• Journal of anesthesia · Jun 1994

    Differential effects of isoflurane, halothane, and ketamine on the regional methionine-enkephalinlike immunoreactivity in the mouse brain.

    • Junko Nogaya, Hisao Komatsu, and Kenji Ogli.
    • Department of Anesthesiology and Emergency Medicine, Kagawa Medical School, 1750-1 Ikenobe, Miki-cho, 761-07, Kagawa, Japan.
    • J Anesth. 1994 Jun 1; 8 (2): 188-193.

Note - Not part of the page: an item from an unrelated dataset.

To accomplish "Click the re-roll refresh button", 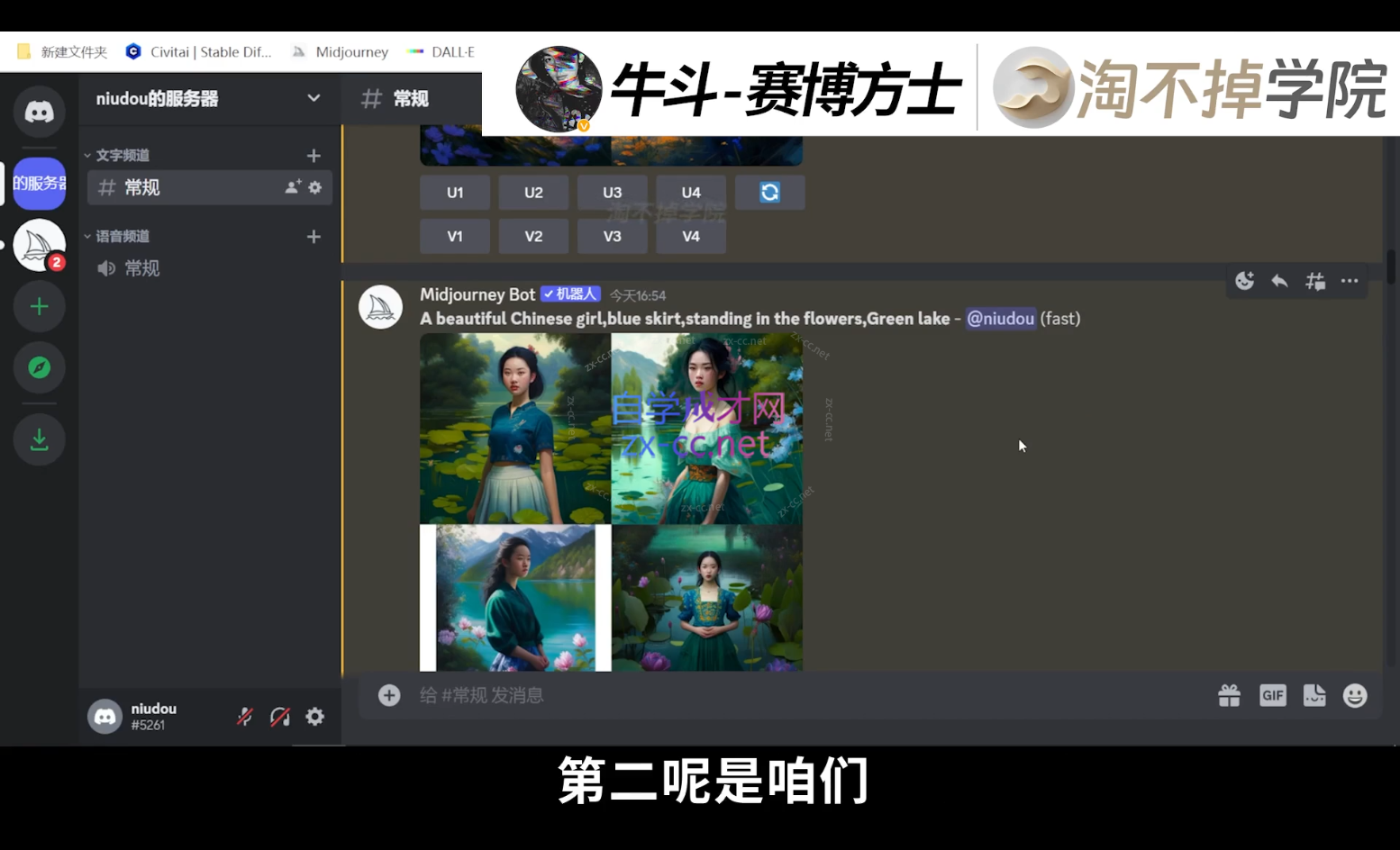I will pyautogui.click(x=769, y=193).
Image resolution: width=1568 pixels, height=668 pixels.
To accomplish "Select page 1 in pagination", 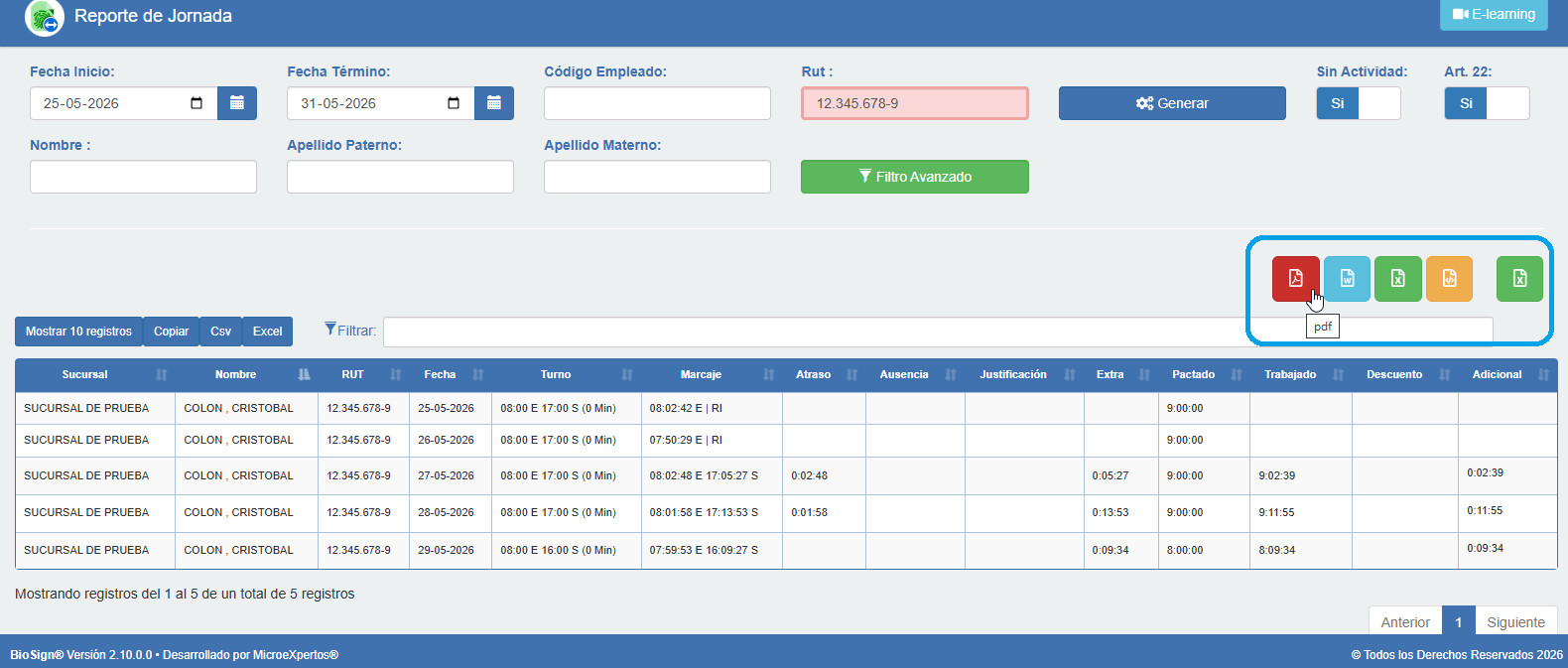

    AbstractThe widely used measurement index for anesthetic potency, minimum alveolar concentration (MAC), is hypothesized to be the sum of the effects on multiple neural systems whose contribution to anesthesia differs depending on the agents used. The present study, which compared the effects of halothane, isoflurane, and ketamine, at equipotent level of anesthesia, on the methionine-enkephalinergic neurons in 9 brain regions, showed a significant difference in the methionine-enkephalin-like immunoreactivity (Met-ENK-like IR) among the anesthetics in each region. The order of the Met-ENK-like IR was: halothane > ketamine > isoflurane in the caudatus putamen; halothane > isoflurane ≊ketamine in the nucleus accumbens and the ventral pallidum; halothane ≊isoflurane > ketamine in the globus pallidus, the nucleus dorsomedialis hypothalami, and the nucleus ventromedialis hypothalami; and halothane > isoflurane > ketamine in the arcuate nucleus, the periaqueductal gray, and the nucleus reticularis parvocellularis. These findings indicate that these three anesthetics affect the methionine-enkephalinergic neurons in the motor and pain controlling pathways in different fashions.